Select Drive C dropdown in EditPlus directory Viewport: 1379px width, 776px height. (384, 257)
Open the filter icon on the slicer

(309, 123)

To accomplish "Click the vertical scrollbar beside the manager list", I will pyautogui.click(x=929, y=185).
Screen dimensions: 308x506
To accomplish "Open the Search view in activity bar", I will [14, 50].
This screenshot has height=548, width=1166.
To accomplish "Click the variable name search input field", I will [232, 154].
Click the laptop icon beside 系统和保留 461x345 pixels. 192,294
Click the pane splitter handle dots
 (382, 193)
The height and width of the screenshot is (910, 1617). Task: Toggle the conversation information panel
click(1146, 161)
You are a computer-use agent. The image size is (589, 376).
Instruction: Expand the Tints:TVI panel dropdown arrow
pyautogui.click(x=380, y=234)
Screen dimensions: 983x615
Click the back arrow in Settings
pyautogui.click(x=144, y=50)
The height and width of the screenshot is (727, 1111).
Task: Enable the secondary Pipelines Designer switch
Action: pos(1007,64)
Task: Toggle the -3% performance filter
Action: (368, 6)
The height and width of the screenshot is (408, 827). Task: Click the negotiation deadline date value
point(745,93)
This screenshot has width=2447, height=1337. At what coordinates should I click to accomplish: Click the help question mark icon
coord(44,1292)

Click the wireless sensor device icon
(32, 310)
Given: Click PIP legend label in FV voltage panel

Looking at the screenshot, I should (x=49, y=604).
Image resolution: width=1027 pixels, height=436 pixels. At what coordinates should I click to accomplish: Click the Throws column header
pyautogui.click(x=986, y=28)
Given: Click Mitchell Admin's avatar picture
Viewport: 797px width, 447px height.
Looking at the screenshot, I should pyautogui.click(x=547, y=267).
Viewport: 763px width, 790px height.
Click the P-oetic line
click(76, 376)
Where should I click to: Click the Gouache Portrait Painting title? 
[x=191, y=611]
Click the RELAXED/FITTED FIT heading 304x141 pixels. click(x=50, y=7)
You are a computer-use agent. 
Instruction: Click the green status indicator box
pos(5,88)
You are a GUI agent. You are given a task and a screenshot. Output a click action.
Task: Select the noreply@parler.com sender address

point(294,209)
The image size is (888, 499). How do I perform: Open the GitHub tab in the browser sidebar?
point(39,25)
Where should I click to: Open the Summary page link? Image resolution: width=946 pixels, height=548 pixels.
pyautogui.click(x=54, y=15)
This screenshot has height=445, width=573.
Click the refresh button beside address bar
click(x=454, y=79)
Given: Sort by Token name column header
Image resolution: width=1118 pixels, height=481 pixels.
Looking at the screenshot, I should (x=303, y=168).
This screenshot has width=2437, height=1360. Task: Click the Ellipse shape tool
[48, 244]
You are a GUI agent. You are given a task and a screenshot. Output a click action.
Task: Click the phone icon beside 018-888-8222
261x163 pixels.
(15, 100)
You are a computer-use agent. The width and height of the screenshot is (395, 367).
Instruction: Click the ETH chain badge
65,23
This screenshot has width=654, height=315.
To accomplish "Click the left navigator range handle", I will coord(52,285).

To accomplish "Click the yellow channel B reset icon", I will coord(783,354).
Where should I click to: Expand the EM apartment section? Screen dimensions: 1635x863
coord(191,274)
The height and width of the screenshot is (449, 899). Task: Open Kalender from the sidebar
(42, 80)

________________________________________

_TASK OBJECTIVE_. Reproduce all of the items above, replacing every occurrence of "Viewport" with "Display area" and leaving everything else unchanged.

_ANSWER IN FULL_.
Select Drive C dropdown in EditPlus directory Display area: 1379px width, 776px height. (384, 257)
Open the filter icon on the slicer

(309, 123)

To accomplish "Click the vertical scrollbar beside the manager list", I will pyautogui.click(x=929, y=185).
Screen dimensions: 308x506
To accomplish "Open the Search view in activity bar", I will [14, 50].
This screenshot has height=548, width=1166.
To accomplish "Click the variable name search input field", I will [232, 154].
Click the laptop icon beside 系统和保留 461x345 pixels. 192,294
Click the pane splitter handle dots
 (382, 193)
The height and width of the screenshot is (910, 1617). Task: Toggle the conversation information panel
click(1146, 161)
You are a computer-use agent. The image size is (589, 376).
Instruction: Expand the Tints:TVI panel dropdown arrow
pyautogui.click(x=380, y=234)
Screen dimensions: 983x615
Click the back arrow in Settings
pyautogui.click(x=144, y=50)
The height and width of the screenshot is (727, 1111).
Task: Enable the secondary Pipelines Designer switch
Action: pos(1007,64)
Task: Toggle the -3% performance filter
Action: (368, 6)
The height and width of the screenshot is (408, 827). Task: Click the negotiation deadline date value
point(745,93)
This screenshot has width=2447, height=1337. At what coordinates should I click to accomplish: Click the help question mark icon
coord(44,1292)

Click the wireless sensor device icon
(32, 310)
Given: Click PIP legend label in FV voltage panel

Looking at the screenshot, I should (x=49, y=604).
Image resolution: width=1027 pixels, height=436 pixels. At what coordinates should I click to accomplish: Click the Throws column header
pyautogui.click(x=986, y=28)
Given: Click Mitchell Admin's avatar picture
Display area: 797px width, 447px height.
Looking at the screenshot, I should pyautogui.click(x=547, y=267).
Display area: 763px width, 790px height.
Click the P-oetic line
click(76, 376)
Where should I click to: Click the Gouache Portrait Painting title? 
[x=191, y=611]
Click the RELAXED/FITTED FIT heading 304x141 pixels. click(x=50, y=7)
You are a computer-use agent. 
Instruction: Click the green status indicator box
pos(5,88)
You are a GUI agent. You are given a task and a screenshot. Output a click action.
Task: Select the noreply@parler.com sender address

point(294,209)
The image size is (888, 499). How do I perform: Open the GitHub tab in the browser sidebar?
point(39,25)
Where should I click to: Open the Summary page link? Image resolution: width=946 pixels, height=548 pixels.
pyautogui.click(x=54, y=15)
This screenshot has height=445, width=573.
Click the refresh button beside address bar
click(x=454, y=79)
Given: Sort by Token name column header
Image resolution: width=1118 pixels, height=481 pixels.
Looking at the screenshot, I should (x=303, y=168).
This screenshot has width=2437, height=1360. Task: Click the Ellipse shape tool
[48, 244]
You are a GUI agent. You are given a task and a screenshot. Output a click action.
Task: Click the phone icon beside 018-888-8222
261x163 pixels.
(15, 100)
You are a computer-use agent. The width and height of the screenshot is (395, 367).
Instruction: Click the ETH chain badge
65,23
This screenshot has width=654, height=315.
To accomplish "Click the left navigator range handle", I will coord(52,285).

To accomplish "Click the yellow channel B reset icon", I will coord(783,354).
Where should I click to: Expand the EM apartment section? Screen dimensions: 1635x863
coord(191,274)
The height and width of the screenshot is (449, 899). Task: Open Kalender from the sidebar
(42, 80)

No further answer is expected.